Inga Leopold, Dr. iur. Jürgen Peter
Rz. 100
Die dargestellten allgemeinen Anhörungsgrundsätze gelten auch bei einer Änderungskündigung. Orientiert sich der Arbeitgeber bei seinem Kündigungsentschluss an den Regeln des KSchG, dann hat er dem Betriebsrat nachvollziehbar mitzuteilen, welche Gründe die Beendigung des Arbeitsverhältnisses rechtfertigen sollen, für den Fall, dass der betroffene Arbeitnehmer das Änderungsangebot nicht annimmt, welche Arbeitsbedingungen dem betroffenen Arbeitnehmer angeboten werden sollen, und welche Überlegungen den Arbeitgeber dazu bewogen haben, gerade diese Arbeitsbedingungen anzubieten.
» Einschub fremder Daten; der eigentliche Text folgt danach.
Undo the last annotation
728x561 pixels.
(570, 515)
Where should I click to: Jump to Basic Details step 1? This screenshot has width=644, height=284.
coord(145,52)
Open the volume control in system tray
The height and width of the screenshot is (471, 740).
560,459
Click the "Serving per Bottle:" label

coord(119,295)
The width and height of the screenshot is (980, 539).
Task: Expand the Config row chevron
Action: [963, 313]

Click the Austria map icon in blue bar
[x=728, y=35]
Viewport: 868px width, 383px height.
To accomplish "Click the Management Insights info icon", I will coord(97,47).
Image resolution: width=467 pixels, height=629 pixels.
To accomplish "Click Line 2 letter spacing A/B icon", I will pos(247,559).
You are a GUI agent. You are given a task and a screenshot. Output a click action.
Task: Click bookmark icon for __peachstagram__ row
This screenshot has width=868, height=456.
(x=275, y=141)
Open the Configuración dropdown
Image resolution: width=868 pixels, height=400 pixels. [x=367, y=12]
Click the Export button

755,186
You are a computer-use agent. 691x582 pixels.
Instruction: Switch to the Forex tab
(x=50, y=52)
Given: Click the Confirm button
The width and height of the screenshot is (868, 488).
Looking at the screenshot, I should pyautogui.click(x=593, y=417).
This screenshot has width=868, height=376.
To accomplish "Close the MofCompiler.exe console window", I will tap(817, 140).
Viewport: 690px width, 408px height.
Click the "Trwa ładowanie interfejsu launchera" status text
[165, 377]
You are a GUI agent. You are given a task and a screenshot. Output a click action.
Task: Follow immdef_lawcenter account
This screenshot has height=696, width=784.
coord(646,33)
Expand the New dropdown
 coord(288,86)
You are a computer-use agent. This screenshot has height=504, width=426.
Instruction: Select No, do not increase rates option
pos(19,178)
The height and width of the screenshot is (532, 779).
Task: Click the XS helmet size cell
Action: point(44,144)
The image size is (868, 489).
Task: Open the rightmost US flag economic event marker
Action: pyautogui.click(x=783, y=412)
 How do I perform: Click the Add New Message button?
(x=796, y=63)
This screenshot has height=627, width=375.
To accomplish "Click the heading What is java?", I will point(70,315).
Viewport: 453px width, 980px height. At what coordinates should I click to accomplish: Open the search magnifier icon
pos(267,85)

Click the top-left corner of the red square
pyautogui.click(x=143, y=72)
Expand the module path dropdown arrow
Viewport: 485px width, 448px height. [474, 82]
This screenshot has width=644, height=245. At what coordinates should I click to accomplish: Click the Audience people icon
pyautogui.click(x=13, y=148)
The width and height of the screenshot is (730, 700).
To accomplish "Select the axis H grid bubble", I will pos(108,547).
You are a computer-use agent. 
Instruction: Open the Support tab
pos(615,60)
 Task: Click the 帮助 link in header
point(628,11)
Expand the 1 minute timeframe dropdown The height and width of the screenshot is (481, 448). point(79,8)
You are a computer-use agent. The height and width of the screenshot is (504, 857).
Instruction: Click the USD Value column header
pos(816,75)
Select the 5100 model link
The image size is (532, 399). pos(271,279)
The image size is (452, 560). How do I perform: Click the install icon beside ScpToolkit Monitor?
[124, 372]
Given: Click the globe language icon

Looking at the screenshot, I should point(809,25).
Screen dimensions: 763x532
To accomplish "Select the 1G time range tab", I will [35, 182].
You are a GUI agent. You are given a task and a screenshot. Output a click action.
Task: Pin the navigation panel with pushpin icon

Nur bei Kenntnis des Änderungsangebots kann der Betriebsrat die Tragweite der Kündigung insgesamt beurteilen und insbesondere prüfen, ob er Widerspruch erheben möchte. Bei der Anhörung sollte deutlich – ggf. auch drucktechnisch – herausgehoben werden, dass im Falle der Ablehnung des Änderungsangebots durch den Arbeitnehmer die Beendigungskündigung beabsichtigt ist.
Rz. 101
Zu beachten ist, dass neben der Anhörung zu einer Änderungskündigung in der Praxis oftmals auch eine Beteiligung des Betriebsrats gem. § 99 BetrVG in Betracht kommen kann, z.B. wegen einer Eingruppierung oder einer Versetzung. Wie bereits einleitend gesagt, können derartige doppelte oder mehrfache Beteiligungstatbestände sowohl in getrennten Verfahren als auch in verbundenen Verfahren durchgeführt werden. Wichtig ist nur, dass der Arbeitgeber darauf achtet, dass dem Betriebsrat mitgeteilt wird, für welche Beteiligungstatbestände er angehört bzw. beteiligt werden soll. In diesem Zusammenhang hat das Bundesarbeitsgericht festgestellt, dass eine ggf. erfolgende Verletzung des § 99 BetrVG ohne Auswirkungen auf die Wirksamkeit der Änderungskündigung bleibt, unter der Voraussetzung, dass die Erfordernisse des § 102 BetrVG eingehalten wurden. Sollte diese Konstellation eintreten, die Änderungskündigung (betriebsverfassungsrechtlich und kündigungsschutzrechtlich) wirksam sein, die Versetzung hingegen wegen einer Verletzung des § 99 BetrVG nicht rechtmäßig sein, dann ist zu beachten, dass die Versetzung solange, bis die Zustimmung des Betriebsrats nach § 99 BetrVG nicht erteilt oder durch die Arbeitsgerichtsbarkeit rechtskräftig ersetzt ist, auch individualrechtlich unwirksam ist, mit der Folge, dass der Arbeitnehmer trotz einer (betriebsverfassungsrechtlich und kündigungsschutzrechtlich unterstellten) Wirksamkeit der Änderungskündigung nicht zu den geänderten Bedingungen arbeiten muss.
Rz. 102
Kommt es zu der Fallkonstellation, dass der Arbeitgeber im Rahmen der Anhörung nach § 102 BetrVG offen lässt, ob er im Ergebnis eine Änderungskündigung oder eine Beendigungskündigung aussprechen will und steht in diesem Zusammenhang aber der Kündigungssachverhalt (identisch) für beide Alternativen fest und ist für den Arbeitgeber sicher, dass jedenfalls eine der beiden Kündigungen ausgesprochen werden soll, mithin die Entscheidung, welche Kündigung letztlich ausgesprochen wird, von der Reaktion des Arbeitnehmers abhängt, dann soll eine derartige "alternative" Anhörung nicht dem Schutzzweck des § 102 Abs. 1 BetrVG widersprechen. Anders ist jedoch dann zu entscheiden, wenn der Arbeitgeber den Betriebsrat (zunächst) über eine von ihm beabsichtigte Beendigungskündigung im Rahmen des § 102 Abs. 1 BetrVG informiert hat und sich später dann umentscheidet und "nur" eine Änderungskündigung aussprechen will, dann hat der Arbeitgeber in einer derartigen Konstellation das Beteiligungsverfahren gem. § 102 BetrVG erneut durchzuführen.